■ Задания ■
a – Ответьте на вопросы по отрывку о слухах об отступлении немцев:
(i) Какие слухи стали доходить до авторов воспоминаний?
(ii) Какими словами авторы стали называть Сталина?
(iii) Чем авторы надеялись искупить свои невольные падения и ошибки перед Отчизной?
b – Продлите отрывок о слухах об отступлении немцев, начав сразу после его последнего предложения.

■ Статья ■
────

Но вот до нас стали доходить неведомо какими путями радостные слухи: “Немца гонят”... “Немец бежит”... Было забыто все- и “постоянные рабоче-крестьянские восстания”, и “вечный голод” в России, и “гонения” на церковь и Солоневич со своими “концлагерями”, и красное и все остальное, и наше собственное бесправие - немец бежит... немца гонят из пределов нашей Отчизны! Оглядываясь по сторонам с затаенным дыханием мы передавали друг другу эти радостные вести, в душе благословляя героев-бойцов и Сталина, которого и мы стали называть гениальным, великим и в своих тайных молитвах поминать его, как освободителя Родины. Вместе с этой радостью постепенно стала разгораться в нас вера, что наступит такой момент, когда будут уничтожены, стерты все страшные, отделяющие нас от Родины, преграды, созданные страшным, злым, коварным врагом русского народа, и мы встретимся с ним лицом к лицу; откроем перед ним страдания обманутой, исшельмованной этим врагом нашей души; изольем в слезах свои горести, унижения и своим трудом, пусть за кусок черствого хлеба, искупим свои невольные падения и ошибки перед родной Отчизной[13].

────

■ Имеющиеся данные ■
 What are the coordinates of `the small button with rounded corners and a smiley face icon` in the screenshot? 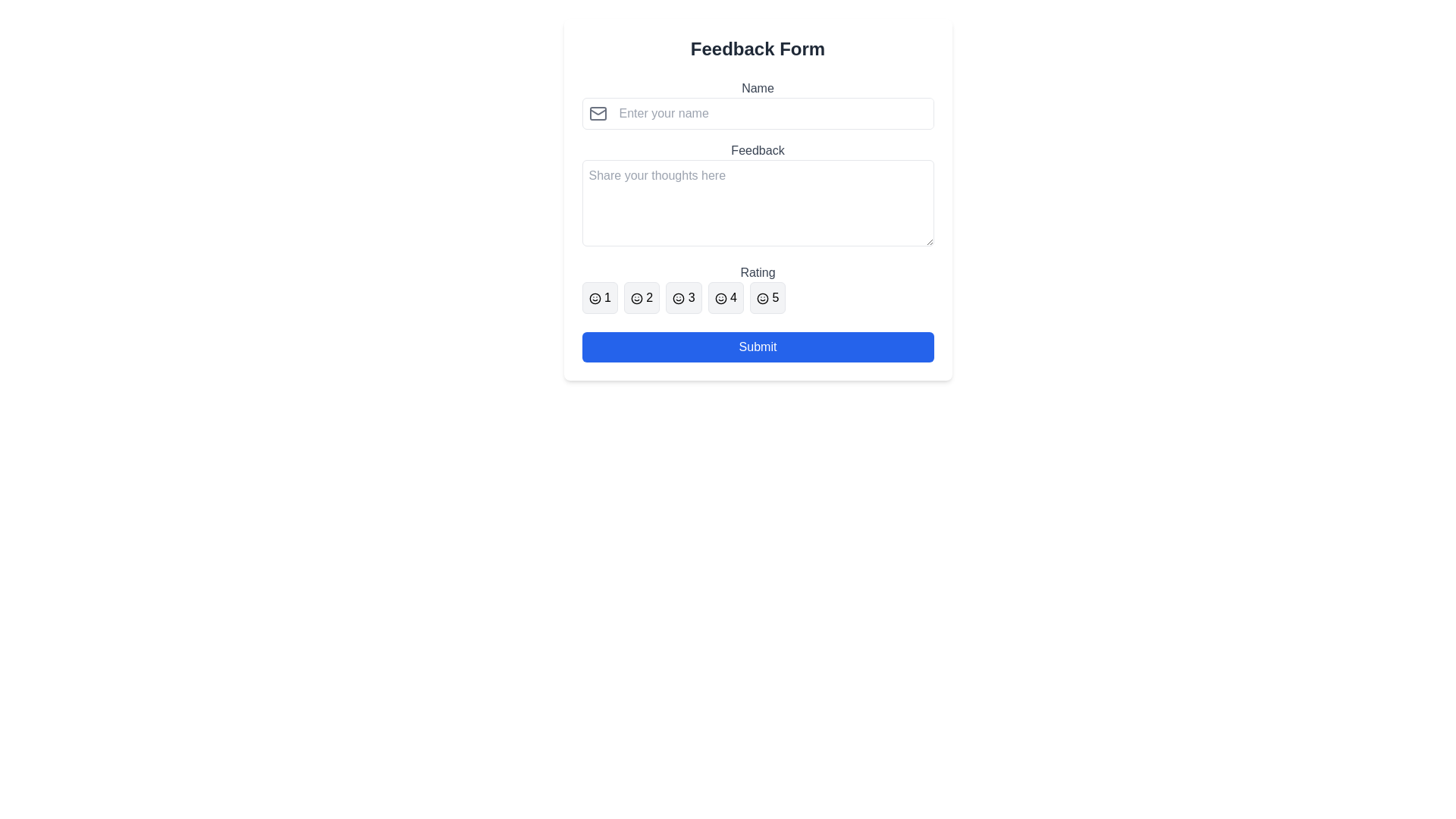 It's located at (599, 298).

────

■ Ответы ■
a –
(i) «Немца гонят» и «Немец бежит».
(ii) Гениальным и великим.
(iii) Своим трудом, пусть даже за кусок черствого хлеба.

b –
2-го января 1943 года Дъякова вызвали в военную миссию и вручили текст “Наставления верноподданным”, которое пришло из центра. В первом пункте “Наставления” говорилось, что все верноподданные императора Маньчжудиго или точнее — верноподданные Тенноо должны благоговейно почитать богиню Аматерасу. Иван Андреевич выступил с протестом против этого положения. В тот же день он написал и послал начальнику военной миссии соответствующее заявление и стал ждать дальнейших событий, которые развивались с молниеносной быстротой. Советник губернатора разослал “Наставление верноподданным” атаманам и через о. благочинного — настоятелям церквей поселков Трехречья. Некоторые из казаков узнали содержание “Наставления” и в переиначенном виде передали другим. Казаки стали волноваться — “Как! Сделать из нас японцев — подданных их императора, чтобы заставить нас потом кланяться их косоглазой богине?! — волновались они: — Никогда! Никаких верноподданных японских паспортов и матрасок не признаем! Ни в жисть! Лучше смерть! И детям своим не позволим, и в школу их не пустим, лучше пусть сидят дома”.[14] Дъяков решил официально “защищать честь и достоинство русского человека и веру православную”. “Я понял, — писал он, — что действительно встал на опасный путь, но в то же время непередаваемая волнующая неопределенная радость в глубочайших тайниках души говорила, что этот путь — верен. Страшно было от сознания неизбежности внешних страданий — ареста, пыток, но этот страх озарялся светом, смутно сознаваемым человеческим языком глубин души через сердце.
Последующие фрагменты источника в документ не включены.